Kaidence Stephenson, the Bountiful baby who survived 47 days on an experimental heart pump before receiving a heart transplant in late December 2007, is now an active, happy little girl who enjoys playing with her older brothers and walking around the house in her parents’ shoes.
“If you were to see her on the street or playing with the other kids, you’d never know the difference,” said Shauntelle Stephenson, Kaidence’s mother. “When I look at her, it’s hard for me to see the sick little girl she used to be.”
Kaidence, who first fell ill during a family vacation in July 2007, made the news that fall when she became the youngest Utah patient ever to be implanted with a Ventricular Assist Device (VAD), a heart pump that improves blood flow and either helps to keep them alive and healthy while waiting for a transplant.
Though the VAD gave Kaidence some of her energy back, doctors knew that it wasn’t a permanent solution and kept the baby on the transplant lists. Shauntelle received the call that a heart had been found just before Christmas. Kaidence went into surgery soon after, and finally came home from the hospital on Jan. 10 of last year.
Even now, Shauntelle can’t help but think of the family who chose to donate their child’s heart.
“We’ve come a long way since last year,” said Shauntelle. “It’s amazing to think we have this because of the gift that someone else gave us.”
When the family goes outside Kaidence still wears a face mask to protect her immune system, a practice which Shauntelle said she had relaxed on slightly until the recent inversion.
“It’s harder the older she gets,” said Shauntelle. “The cardiologist said ‘We want her to be a regular little girl,’ then gave me a list of things not to do.”
Then she laughed. “It’s OK, though. It’s our new normal.”
There are still challenges, however, including the financial costs that are never really going to go away.
“There’s the medications, all the different hospital stays and medical screenings, and over the last year the costs have gone up a few hundred dollars,” said Shauntelle, who added that the family has both her husband’s insurance and a sperate Medicare D policy just for Kaidence. “We have good insurance now, but I’m worried about when we don’t have those anymore.”

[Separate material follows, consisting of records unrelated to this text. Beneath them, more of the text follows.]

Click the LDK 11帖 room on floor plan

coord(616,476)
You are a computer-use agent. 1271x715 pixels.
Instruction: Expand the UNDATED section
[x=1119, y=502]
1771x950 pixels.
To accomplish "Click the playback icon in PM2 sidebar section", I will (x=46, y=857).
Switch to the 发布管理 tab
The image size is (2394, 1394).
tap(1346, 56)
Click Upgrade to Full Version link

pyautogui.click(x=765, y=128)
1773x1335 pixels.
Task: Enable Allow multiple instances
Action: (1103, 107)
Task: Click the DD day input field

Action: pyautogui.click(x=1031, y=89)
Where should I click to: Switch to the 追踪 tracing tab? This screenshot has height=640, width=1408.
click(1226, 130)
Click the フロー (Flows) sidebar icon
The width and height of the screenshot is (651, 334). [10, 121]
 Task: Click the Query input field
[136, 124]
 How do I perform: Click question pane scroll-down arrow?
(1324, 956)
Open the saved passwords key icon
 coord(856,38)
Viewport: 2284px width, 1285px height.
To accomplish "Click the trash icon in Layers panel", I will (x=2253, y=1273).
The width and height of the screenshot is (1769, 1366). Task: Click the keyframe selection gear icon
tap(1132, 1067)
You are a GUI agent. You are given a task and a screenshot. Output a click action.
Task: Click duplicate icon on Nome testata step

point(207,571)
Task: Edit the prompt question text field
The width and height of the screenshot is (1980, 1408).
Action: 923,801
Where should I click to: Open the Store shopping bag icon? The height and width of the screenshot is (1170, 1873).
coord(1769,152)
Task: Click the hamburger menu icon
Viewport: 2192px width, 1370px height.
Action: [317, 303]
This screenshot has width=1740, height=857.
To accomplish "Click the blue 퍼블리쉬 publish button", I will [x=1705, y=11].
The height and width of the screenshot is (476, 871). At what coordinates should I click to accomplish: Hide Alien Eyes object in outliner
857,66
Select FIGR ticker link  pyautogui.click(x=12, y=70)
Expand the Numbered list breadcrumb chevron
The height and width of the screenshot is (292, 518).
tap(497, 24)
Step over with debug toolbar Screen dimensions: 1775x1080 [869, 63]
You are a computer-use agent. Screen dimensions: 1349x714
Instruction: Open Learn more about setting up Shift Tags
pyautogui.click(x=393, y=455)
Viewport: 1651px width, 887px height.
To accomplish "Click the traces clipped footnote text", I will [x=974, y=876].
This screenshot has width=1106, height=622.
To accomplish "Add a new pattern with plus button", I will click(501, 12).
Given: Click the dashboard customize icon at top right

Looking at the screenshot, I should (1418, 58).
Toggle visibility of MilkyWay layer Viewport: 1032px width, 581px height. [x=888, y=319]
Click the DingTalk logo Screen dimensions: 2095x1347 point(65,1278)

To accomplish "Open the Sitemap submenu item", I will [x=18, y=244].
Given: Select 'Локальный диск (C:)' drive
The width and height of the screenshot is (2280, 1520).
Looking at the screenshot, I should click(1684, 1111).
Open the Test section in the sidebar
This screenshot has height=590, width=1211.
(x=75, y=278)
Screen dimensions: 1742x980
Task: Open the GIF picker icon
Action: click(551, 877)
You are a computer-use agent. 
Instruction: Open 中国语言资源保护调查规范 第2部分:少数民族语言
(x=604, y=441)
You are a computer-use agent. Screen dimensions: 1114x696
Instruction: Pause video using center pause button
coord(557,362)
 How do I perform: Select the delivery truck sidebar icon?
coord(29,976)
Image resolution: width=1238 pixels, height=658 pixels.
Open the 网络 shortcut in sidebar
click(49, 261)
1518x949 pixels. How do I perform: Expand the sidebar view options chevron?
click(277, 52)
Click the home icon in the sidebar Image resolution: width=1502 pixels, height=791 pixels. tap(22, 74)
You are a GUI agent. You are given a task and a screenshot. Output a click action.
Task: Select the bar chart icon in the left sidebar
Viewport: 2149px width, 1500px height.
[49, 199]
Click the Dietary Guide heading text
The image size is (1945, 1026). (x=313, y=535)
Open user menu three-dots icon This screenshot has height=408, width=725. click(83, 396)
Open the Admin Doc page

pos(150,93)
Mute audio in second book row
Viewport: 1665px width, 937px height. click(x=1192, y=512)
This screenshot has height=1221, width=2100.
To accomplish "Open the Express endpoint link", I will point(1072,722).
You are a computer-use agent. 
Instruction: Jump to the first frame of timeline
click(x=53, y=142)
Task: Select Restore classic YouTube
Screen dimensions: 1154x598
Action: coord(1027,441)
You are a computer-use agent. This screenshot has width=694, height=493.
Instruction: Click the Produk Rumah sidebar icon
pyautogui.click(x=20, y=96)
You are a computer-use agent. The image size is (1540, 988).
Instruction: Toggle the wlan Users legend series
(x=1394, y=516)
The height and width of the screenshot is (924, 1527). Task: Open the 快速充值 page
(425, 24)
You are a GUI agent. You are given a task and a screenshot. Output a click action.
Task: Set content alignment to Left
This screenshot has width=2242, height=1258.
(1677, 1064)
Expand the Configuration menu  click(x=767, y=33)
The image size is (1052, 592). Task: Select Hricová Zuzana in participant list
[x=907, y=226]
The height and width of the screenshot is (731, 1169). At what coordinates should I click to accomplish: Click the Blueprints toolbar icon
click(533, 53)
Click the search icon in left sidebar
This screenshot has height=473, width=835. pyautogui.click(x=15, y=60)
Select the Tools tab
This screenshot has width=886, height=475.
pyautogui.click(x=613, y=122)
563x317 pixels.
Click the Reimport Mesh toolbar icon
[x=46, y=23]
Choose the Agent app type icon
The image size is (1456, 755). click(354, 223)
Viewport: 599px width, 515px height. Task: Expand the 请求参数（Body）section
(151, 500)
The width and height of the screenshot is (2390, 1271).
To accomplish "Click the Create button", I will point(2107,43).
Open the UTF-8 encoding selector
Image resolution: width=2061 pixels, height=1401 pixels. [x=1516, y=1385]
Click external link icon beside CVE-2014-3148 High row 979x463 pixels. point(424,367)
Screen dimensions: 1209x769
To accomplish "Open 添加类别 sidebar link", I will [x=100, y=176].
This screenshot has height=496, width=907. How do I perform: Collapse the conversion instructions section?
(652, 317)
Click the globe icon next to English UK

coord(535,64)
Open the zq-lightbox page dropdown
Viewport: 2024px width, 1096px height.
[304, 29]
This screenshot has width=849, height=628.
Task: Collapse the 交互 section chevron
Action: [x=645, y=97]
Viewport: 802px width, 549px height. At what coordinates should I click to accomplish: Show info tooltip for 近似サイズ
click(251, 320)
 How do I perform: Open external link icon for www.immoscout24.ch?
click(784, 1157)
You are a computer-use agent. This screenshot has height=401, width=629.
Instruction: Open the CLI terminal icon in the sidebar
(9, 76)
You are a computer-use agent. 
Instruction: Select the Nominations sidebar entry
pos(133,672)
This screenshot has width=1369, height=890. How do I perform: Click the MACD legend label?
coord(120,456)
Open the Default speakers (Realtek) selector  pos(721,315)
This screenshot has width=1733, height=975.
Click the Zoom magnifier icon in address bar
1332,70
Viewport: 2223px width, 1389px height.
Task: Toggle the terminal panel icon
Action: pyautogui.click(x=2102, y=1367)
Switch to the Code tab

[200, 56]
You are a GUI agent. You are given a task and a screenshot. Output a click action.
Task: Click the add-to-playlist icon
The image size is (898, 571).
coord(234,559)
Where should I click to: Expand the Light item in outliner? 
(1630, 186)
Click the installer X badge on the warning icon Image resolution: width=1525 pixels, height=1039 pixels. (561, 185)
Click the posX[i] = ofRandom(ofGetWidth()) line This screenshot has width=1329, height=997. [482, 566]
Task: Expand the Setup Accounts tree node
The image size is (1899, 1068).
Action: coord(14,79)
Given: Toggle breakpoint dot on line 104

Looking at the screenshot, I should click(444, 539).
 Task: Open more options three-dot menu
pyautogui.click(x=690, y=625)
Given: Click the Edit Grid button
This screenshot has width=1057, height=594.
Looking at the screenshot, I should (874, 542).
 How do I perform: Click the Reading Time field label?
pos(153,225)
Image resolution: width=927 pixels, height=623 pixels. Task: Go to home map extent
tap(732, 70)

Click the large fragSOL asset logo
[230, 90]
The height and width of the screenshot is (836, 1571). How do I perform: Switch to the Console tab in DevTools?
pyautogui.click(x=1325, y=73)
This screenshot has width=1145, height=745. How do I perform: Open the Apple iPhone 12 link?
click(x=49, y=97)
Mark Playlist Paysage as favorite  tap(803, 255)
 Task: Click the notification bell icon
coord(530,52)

Kaidence also still doesn’t really enjoy eating, and currently receives most of her nutrition from a G-tube (a type of feeding tube.)
“We’ve talked to other people, and we’ve found that post-transplant kids are just not good eaters,” said Shauntelle. She did add, however, that Kaidence is quite fond of mini M&Ms. “We don’t know if the medications change the taste of things or what.”
Still, even the medications have faded with time, slightly easing the financial burden on the family along with making things easier for Kaidence.
“She’s down to five now from the 18 she was on just after she came home,” said Shauntelle. “So we’re making progress.”
Looking back, she’s amazed at how far they’ve already come.
“I don’t think people understand what a difference it makes when someone chooses to donate,” said Shauntelle. “It’s just tremendous.”